Prompt: The answer is to be an exact copy of the lines below running from the line with "You are a GUI" down to the line with "alert (45, 787)", both ends included, and nothing more.

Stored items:
=== Section Start ===

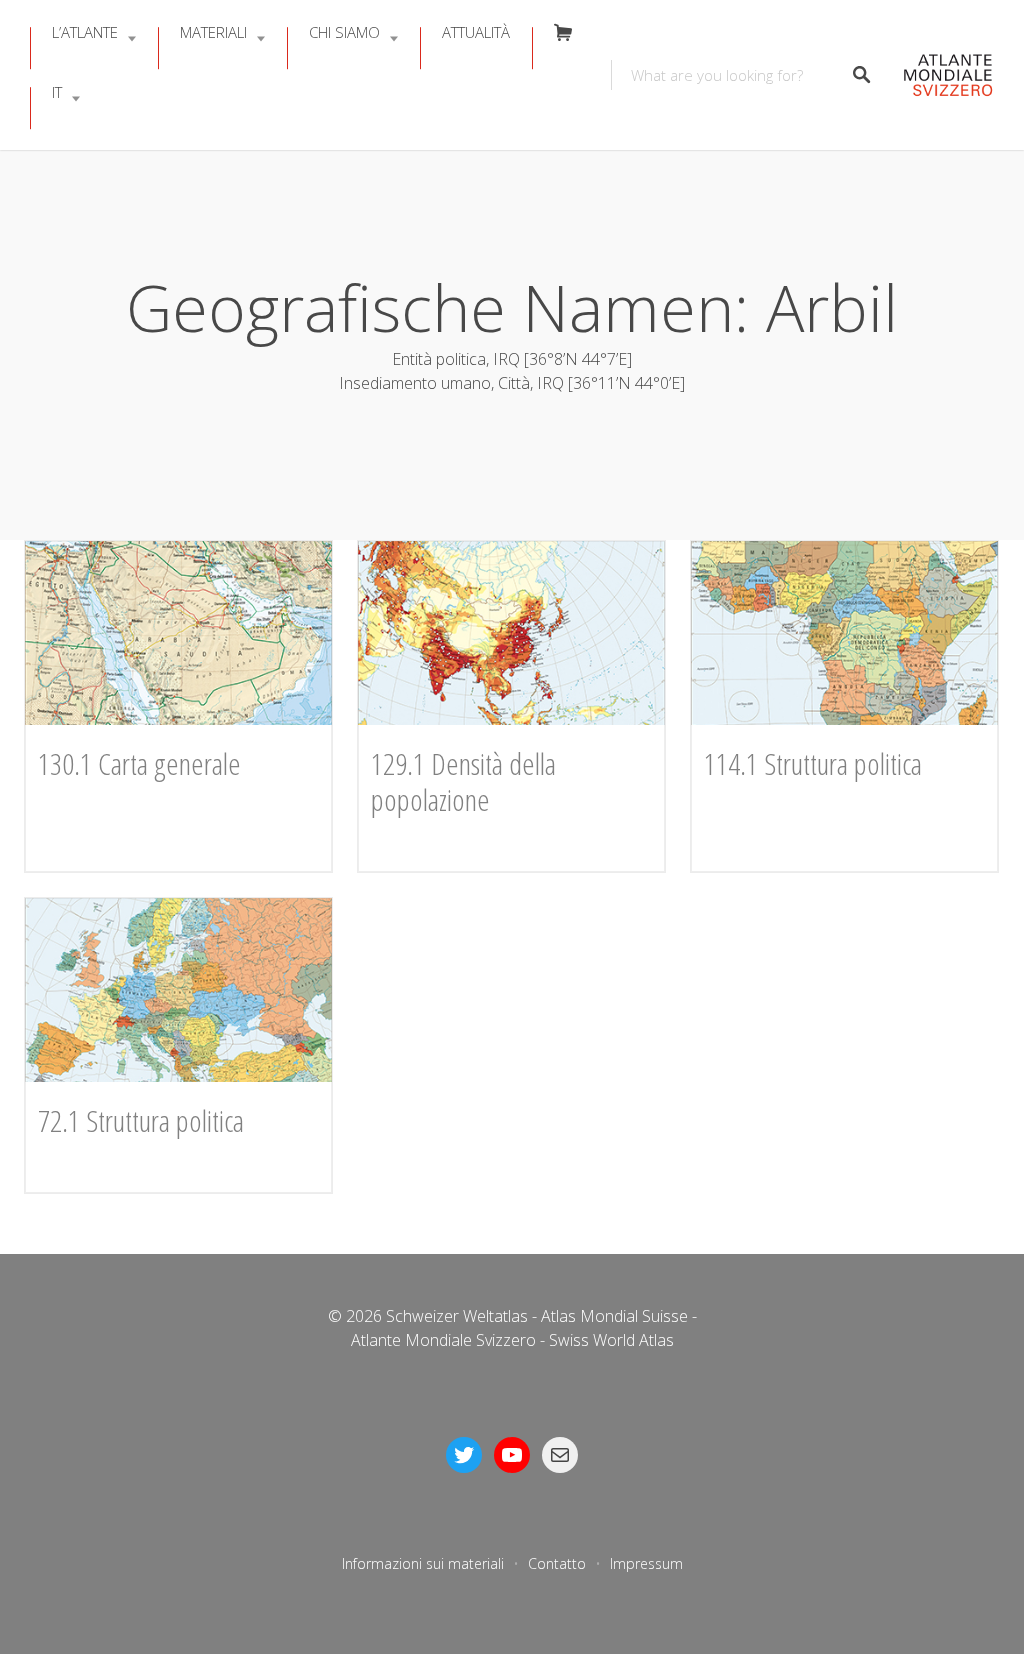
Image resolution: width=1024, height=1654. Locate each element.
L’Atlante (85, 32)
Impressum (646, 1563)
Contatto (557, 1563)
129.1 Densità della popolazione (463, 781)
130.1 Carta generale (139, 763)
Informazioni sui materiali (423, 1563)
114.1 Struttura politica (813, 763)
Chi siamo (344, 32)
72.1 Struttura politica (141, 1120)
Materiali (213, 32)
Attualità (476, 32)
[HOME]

=== Section End ===
=== Section Start ===

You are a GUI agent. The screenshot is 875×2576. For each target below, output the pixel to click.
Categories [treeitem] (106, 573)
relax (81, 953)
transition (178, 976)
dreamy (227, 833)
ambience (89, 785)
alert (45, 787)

=== Section End ===

Answer below:
You are a GUI agent. The screenshot is 875×2576. For each target below, output the pixel to click.
Categories [treeitem] (106, 573)
relax (81, 953)
transition (178, 976)
dreamy (227, 833)
ambience (89, 785)
alert (45, 787)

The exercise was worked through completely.